Mara Wolford, 1969-2020
Soon after the Distaff and I left Indonesia at the beginning of April this year, Mara Wolford sent me an SMS from Bali. It said, simply, “I’m glad you’re safe at home. That is all.”
I thought nothing of it at the time. Wolford had a penchant for oblique reference. It complemented rather than sat awkwardly with her astonishing directness, her take-no-prisoners approach to life and its issues. It was one among many things about her that I found attractive and intriguing.
Perhaps, in retrospect, I should have messaged back asking her to elucidate. She had a writer’s eye for an elegant word, something else I liked about her.
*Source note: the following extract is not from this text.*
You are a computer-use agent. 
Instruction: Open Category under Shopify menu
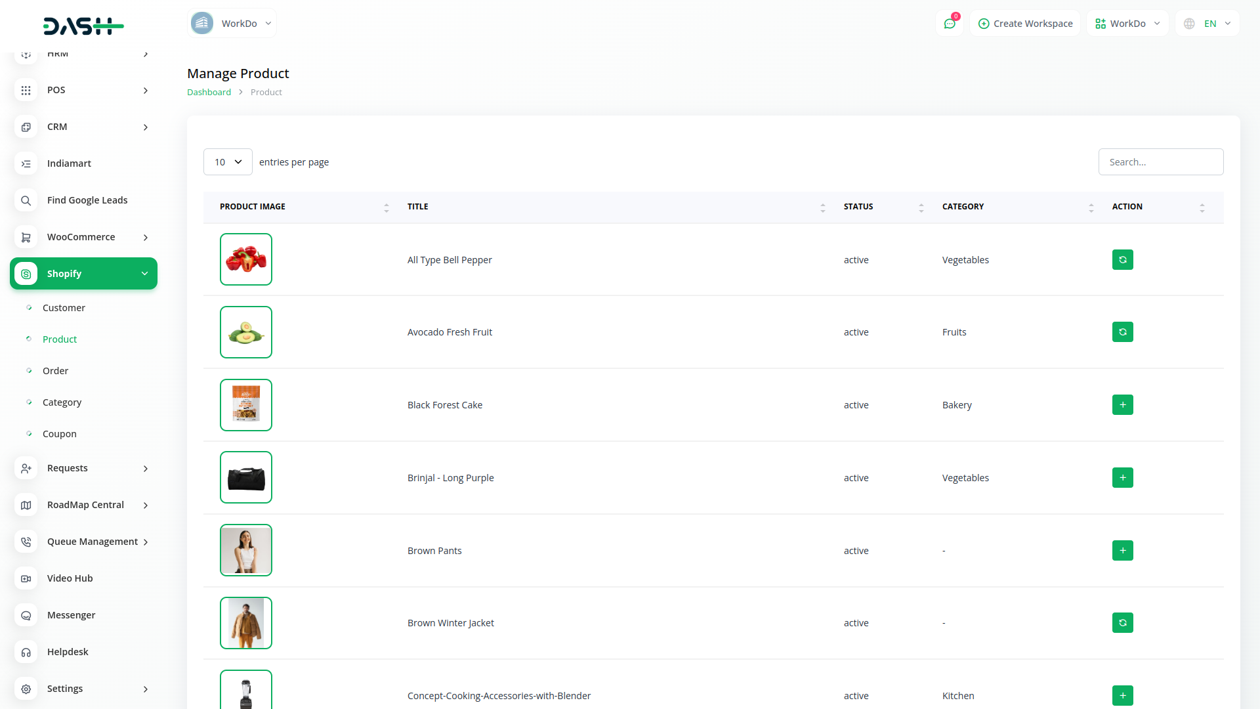62,402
When I got her message, I’d thought fleetingly about getting back to her, to ask her what she had meant, and what had lain behind her statement. But I didn’t – that phone was a Huawei and soon after surviving the strains of Covid-19 quarantine in Perth it fell over and all its workings with it; its successor is a Nokia – and now of course, I cannot get back to Mara.
We’d known each other for some years, though we only met in person a handful of times, such being the modern world of social media and information technology. Our last face-to-face comprised an interesting hour or two at our villa at Ungasan on the Bukit in Bali not long before we left the island. It was the usual wide-ranging discussion and it was much enjoyed by all four people present.
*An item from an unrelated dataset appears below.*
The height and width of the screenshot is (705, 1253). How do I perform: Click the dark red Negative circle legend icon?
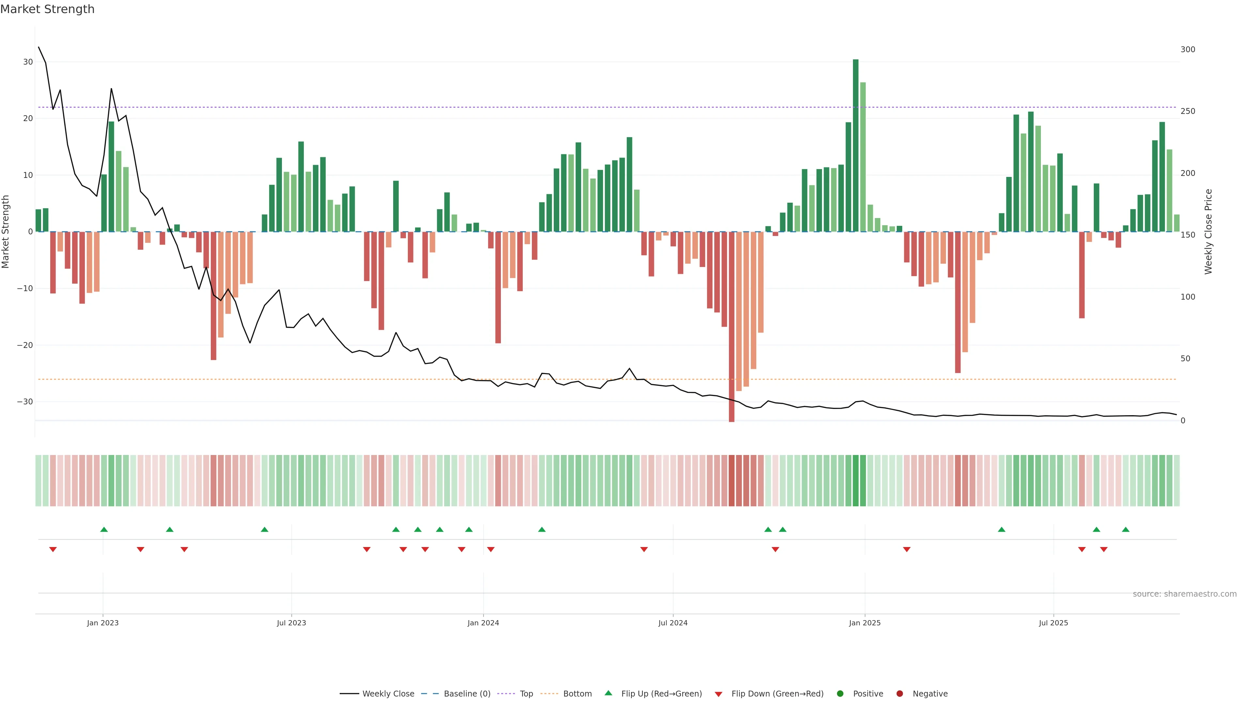point(899,694)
Wolford, as always, had plenty of plans. She was never a gal to sit in decorative idleness. She wasn’t outré, in the usual sense in which that word is understood, but she was certainly out there. A lot of people seem to have difficulty with others who, from their point of view, either won’t or can’t shut up. In that way, too, we were kindred spirits.
Our paths first crossed in 2016, when she was served a spiked drink in a dodgy bar that was later closed down by the authorities, and afterwards made a fuss about it all over Facebook. The seamier side of tourist and foreign resident entertainment in Bali has never liked to be outed by complainants who make a fuss and endanger profits.
Wolford’s was not the only incident of its sort, merely one of the most publicised.
Social media isn’t an environment where it is safe to assume that any of the formal rules of civility apply. It’s the ignorantly self-interested who rule and the loudly angry who raise lynch mobs against those who have offended them. (It’s interesting that lynching is a word of American origin, taking its name from one Captain William Lynch, head of an informally raised judicial tribunal in Virginia, circa 1780.)
A year after her seaside bar ordeal in far from gentle Canggu, Wolford reprised the matter on her Facebook page. We joined the fray (see Feisty Gal here). Among other things, it gave us an excuse to reprise a favourite line of our own, to the effect that it was a pity we’d ever given away our sjambok.
Wolford, who died far too young and unexpectedly, some days ago at Benoa, Bali, was a surfer, writer, muse and mother from Santa Cruz, California, among other claims to fame. She had a heart of gold and I will miss her.